Anonymizers are not entirely secure. If an anonymizer keeps logs of incoming and outgoing connections and the anonymizer is physically located in a country where it is subjected to warrant searches then there is a potential risk that government officials can reverse engineer and identify all users who used the anonymizer and how they used it.

Most anonymizers state they do not keep logs but there is currently no way to confirm that. However, if the user used another anonymizer to connect to the exposed anonymizer, that user is still anonymous. This is sometimes called daisy-chaining.

The safest way therefore is to use a chain of proxy servers to make your requests or use a specialist service like TOR which is designed to make it hard to track Internet usage.

P2P Torrents

People use torrents to download films, music and other software. Sometimes these are illegally obtained copies or pirated software.

The Pirate Bay was one of the most famous sites that people used to obtain torrents and the people behind it are currently involved in legal action as the US movie industry is trying to sue them for facilitating the illegal download of copyrighted material.
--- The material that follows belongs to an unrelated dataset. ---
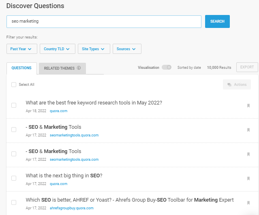Screen dimensions: 259x215
Task: Bookmark the first SEO & Marketing Tools result
Action: click(248, 130)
Even though they are just a search engine on the same lines as Google or BING (and you can find torrents on those search engines as well!) - it is pretty unfair as the Pirate Bay are not uploading the films themselves they are just a search engine that lists files of a certain type.
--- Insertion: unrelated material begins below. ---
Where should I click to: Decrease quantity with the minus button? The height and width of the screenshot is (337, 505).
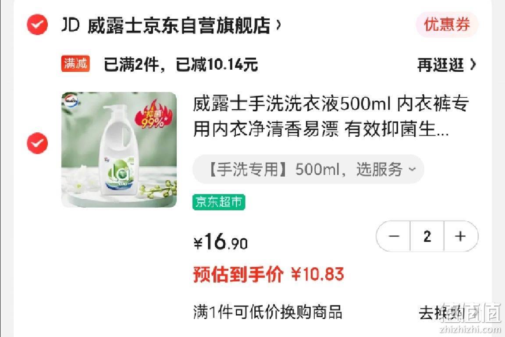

When you download torrents you use special software such as uTorrent or Deluge to download all the tiny pieces of the file you want. The idea is that because you are not downloading a whole file from one location but rather tiny bits of it from lots of locations you are not really breaking the law.

When you download you are a "leecher" and when you upload you are a "seeder". The software simplifies all this when you download a file as it connects all the tiny bits up for you so you don't have to worry about where they are coming from.

Also as you download you are also uploading the bits you have already downloaded so other people can obtain them. You can change your settings to prevent the uploading part of this if you want to by changing the ratio of upload versus download or the rate/speed that you upload (or even turn it off).

The Priate Bay was the biggest site on-line which is why it is being targeted and if you try accessing www.thepiratebay.org in your browser now I bet you it will be blocked by your ISP.

How to bypass

There are many proxies for the Pirate Bay which will allow you to access the site from a different URL. Just search for "Pirate bay proxies" and then pick one.

You might find an advert at the top of the page counting down - this is a way to access the site once the count is down to 0. Ignore the main part of the page and click on the "view" button that might appear after the countdown in the top right corner which should take you to the pirate bay proxy.

You might have to try a few out first but I use https://piratereverse.info. As soon as the ISP shuts one down another one will pop up (just like the thousands of people who pointed domains at WikiLeaks when it was blocked) so you will always be able to find a site to get them from whether it's the Pirate Bay or a User Group or discussion board.

Also beware that many torrent tools will be flagged as Trojan down-loaders (even when they are not) and also that ISP's and other government organisations insert their own trackers that log the IP addresses of people downloading the torrents so that they can contact/blacklist/reduce your bandwidth etc. Therefore be careful and pick a good one and read up about trackers before engaging in torrent downloading.

To make the chance of being caught a lot less you can should change your torrent tool settings to go through a proxy server - preferably HTTPS (encrypted) or use any option that forces encryption when transferring files.

You should also change the port used by the tool in your settings from a random number to 80 or 8080 as these are common webserver ports and make it hard for ISP's to tell what kind of traffic is being transferred. If possible use a "block list" that will mean that all the data packets sent to or from you will bypass known ISP routers where they can be sniffed and identified. More and more ISP's are doing this so this is wise to prevent yourself from being caught.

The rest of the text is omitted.